Chief designer, un boulot de rêve
« Le jour où la Mission E a été présentée en interne à Weissach était très spécial car Walter de Silva, responsable du design de l’ensemble du groupe VW m’a demandé de devenir designer en chef de Lambor- ghini. »
Personne ne sait mieux qu’un designer comment façonner la personnalité d’une marque automobile et Borkert l’a parfaitement perçu.

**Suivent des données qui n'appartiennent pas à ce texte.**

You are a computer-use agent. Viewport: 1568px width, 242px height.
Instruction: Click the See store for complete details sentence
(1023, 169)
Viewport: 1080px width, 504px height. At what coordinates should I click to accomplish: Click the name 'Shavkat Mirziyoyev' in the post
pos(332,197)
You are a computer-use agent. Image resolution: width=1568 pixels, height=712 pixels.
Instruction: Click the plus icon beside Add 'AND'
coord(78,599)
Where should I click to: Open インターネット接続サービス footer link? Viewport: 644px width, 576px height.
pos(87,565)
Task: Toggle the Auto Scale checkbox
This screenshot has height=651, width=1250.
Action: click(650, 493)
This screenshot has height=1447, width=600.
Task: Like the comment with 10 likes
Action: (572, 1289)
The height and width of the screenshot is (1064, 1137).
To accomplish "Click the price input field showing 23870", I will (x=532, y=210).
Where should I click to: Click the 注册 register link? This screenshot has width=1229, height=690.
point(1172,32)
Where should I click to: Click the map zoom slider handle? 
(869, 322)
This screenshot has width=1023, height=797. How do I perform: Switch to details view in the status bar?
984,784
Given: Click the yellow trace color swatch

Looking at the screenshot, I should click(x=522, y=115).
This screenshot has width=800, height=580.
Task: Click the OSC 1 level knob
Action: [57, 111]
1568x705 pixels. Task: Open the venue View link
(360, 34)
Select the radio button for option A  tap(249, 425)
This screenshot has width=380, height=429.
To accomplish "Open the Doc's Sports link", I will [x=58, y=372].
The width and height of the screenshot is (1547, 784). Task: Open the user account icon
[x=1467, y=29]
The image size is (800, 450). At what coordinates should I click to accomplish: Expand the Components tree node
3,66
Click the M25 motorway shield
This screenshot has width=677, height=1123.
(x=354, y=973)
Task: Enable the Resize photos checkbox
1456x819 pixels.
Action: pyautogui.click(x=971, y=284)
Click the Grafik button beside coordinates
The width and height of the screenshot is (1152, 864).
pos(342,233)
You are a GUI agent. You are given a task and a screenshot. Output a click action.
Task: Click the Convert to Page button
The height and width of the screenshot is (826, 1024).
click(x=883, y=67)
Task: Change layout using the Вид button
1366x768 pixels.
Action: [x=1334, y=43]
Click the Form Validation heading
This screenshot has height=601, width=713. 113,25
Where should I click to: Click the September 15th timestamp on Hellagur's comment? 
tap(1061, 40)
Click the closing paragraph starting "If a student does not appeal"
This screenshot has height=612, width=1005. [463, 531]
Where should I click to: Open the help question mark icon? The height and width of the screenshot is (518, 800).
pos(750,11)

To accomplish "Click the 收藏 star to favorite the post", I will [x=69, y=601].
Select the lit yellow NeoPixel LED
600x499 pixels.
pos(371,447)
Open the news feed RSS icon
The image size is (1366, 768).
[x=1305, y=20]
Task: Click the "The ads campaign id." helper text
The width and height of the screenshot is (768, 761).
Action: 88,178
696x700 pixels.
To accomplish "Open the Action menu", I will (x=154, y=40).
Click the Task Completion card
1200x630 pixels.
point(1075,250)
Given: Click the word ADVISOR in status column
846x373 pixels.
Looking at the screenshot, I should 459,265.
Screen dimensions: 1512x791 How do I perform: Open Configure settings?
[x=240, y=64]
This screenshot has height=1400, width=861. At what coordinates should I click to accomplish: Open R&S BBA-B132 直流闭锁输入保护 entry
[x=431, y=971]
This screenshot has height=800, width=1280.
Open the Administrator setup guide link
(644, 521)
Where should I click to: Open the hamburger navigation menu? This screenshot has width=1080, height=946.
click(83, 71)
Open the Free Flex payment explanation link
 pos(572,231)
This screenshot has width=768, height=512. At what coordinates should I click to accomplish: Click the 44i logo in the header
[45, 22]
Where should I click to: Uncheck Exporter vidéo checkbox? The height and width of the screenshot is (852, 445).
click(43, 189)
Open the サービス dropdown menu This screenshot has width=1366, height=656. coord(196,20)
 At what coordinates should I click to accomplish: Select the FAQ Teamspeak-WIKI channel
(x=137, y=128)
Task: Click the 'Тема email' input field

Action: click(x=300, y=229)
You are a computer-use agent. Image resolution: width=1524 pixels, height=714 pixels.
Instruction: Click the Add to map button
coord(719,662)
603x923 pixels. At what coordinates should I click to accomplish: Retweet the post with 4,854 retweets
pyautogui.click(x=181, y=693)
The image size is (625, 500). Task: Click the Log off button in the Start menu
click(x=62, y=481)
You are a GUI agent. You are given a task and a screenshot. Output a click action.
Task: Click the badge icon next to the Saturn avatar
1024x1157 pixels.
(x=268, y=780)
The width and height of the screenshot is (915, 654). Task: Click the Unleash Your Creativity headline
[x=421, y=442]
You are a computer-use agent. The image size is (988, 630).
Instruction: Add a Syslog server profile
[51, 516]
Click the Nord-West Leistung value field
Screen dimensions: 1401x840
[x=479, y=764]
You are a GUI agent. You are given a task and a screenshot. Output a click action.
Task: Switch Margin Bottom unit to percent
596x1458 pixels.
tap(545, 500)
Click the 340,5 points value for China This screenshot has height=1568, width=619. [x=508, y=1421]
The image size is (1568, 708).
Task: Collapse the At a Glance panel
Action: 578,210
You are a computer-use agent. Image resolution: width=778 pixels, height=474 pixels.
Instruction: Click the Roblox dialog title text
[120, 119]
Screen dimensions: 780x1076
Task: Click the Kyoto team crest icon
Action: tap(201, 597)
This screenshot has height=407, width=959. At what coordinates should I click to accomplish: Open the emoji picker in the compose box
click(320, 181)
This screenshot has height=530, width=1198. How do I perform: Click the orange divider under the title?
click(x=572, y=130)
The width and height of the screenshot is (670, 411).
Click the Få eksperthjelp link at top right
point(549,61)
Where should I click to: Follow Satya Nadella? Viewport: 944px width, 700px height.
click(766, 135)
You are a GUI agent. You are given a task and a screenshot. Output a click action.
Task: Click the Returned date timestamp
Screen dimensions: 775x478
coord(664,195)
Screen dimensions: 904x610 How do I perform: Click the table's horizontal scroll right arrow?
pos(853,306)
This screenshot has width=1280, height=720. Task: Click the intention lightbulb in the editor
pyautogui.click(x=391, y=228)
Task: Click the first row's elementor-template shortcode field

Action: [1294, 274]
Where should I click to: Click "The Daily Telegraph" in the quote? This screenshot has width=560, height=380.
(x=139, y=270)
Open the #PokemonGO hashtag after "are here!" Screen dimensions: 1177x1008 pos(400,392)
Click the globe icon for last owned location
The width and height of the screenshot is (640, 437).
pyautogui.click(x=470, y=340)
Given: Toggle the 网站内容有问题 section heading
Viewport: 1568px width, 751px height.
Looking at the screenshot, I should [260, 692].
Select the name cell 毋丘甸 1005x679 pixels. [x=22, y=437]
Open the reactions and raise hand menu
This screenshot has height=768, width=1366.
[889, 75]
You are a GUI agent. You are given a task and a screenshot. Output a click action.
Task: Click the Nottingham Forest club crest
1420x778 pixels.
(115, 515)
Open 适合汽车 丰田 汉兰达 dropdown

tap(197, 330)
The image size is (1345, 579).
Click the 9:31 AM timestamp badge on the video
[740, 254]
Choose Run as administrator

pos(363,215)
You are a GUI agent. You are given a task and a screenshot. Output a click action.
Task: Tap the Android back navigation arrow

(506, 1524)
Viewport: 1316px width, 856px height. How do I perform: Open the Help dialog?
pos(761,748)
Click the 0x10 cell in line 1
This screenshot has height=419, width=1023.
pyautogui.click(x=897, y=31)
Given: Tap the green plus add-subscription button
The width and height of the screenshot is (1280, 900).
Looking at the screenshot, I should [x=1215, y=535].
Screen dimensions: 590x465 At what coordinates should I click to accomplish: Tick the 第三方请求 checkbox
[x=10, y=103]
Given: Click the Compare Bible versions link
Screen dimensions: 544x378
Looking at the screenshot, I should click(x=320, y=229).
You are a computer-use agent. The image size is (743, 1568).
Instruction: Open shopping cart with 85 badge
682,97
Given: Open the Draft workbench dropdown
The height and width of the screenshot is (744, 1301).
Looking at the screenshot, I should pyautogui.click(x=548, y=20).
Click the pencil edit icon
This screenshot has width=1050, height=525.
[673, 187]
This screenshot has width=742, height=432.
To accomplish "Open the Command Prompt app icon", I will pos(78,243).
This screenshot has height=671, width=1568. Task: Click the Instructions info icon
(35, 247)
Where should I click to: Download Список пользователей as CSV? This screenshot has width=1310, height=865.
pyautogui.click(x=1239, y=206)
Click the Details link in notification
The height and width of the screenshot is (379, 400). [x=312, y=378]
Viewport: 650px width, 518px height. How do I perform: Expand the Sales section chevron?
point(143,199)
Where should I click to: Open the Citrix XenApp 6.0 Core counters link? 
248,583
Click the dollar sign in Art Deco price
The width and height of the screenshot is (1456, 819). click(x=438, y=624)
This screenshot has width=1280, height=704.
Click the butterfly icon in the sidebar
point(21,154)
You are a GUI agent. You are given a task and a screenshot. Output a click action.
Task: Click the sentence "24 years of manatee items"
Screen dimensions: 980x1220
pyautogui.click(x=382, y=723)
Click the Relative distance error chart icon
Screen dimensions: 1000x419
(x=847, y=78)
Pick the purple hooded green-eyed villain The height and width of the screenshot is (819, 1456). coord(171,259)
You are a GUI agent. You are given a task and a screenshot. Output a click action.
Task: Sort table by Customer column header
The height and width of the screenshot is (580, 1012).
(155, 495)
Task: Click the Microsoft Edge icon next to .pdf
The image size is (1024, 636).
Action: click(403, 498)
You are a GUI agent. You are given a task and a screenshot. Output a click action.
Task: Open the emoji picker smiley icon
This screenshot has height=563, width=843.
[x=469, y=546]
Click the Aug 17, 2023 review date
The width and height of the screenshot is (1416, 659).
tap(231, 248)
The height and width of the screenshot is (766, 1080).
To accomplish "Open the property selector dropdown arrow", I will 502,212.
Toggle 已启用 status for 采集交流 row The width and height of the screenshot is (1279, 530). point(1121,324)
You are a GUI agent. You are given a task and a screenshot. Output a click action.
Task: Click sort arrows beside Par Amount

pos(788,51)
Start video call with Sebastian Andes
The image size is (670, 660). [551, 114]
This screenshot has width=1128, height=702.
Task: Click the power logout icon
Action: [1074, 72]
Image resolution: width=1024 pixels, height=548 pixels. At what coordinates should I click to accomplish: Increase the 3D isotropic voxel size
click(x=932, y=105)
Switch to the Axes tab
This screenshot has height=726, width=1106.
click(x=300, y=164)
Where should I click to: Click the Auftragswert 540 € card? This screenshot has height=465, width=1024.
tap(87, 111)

« Une Lamborghini doit toujours être une source d’inspiration! J’ai créé la Terzo Millenio en 2017 dans le même esprit que la Mission E. Personnellement, je reste inspiré parce que je remarque une nouvelle génération de fanatiques de supercars, de jeunes experts qui aiment admirer nos voitures ‒ parce que les Lamborghini leur rappellent les vaisseaux spatiaux et cela provoque beaucoup de mouvement sur les médias sociaux, certainement sur Instagram. Cette jeunesse aime Lamborghini parce que nous parvenons à échapper à la conformité, parce que nous sommes différents et en même temps le constructeur de supercars le plus innovant. Ces fans n’ont jamais entendu parler de la Miura ou de la Marzal et pourtant le design iconique et l’ADN de la marque les inspirent. Il y a le dessin unique mais aussi les formes hexagonales, ou le museau de requin. Nous utilisons des ailerons emblématiques et des roues « téléphone », car l’inspiration est également nourrie par le passé. Mais toutes les formes ont un ingrédient en commun: elles apportent de l’inattendu et cela crée l’effet wow que nous nous efforçons d’obtenir. La LM-002 anguleuse des années 1980 avait aussi cette caractéristique, tout comme la Miura. Parce que chez Lamborghini, on peut tout se permettre.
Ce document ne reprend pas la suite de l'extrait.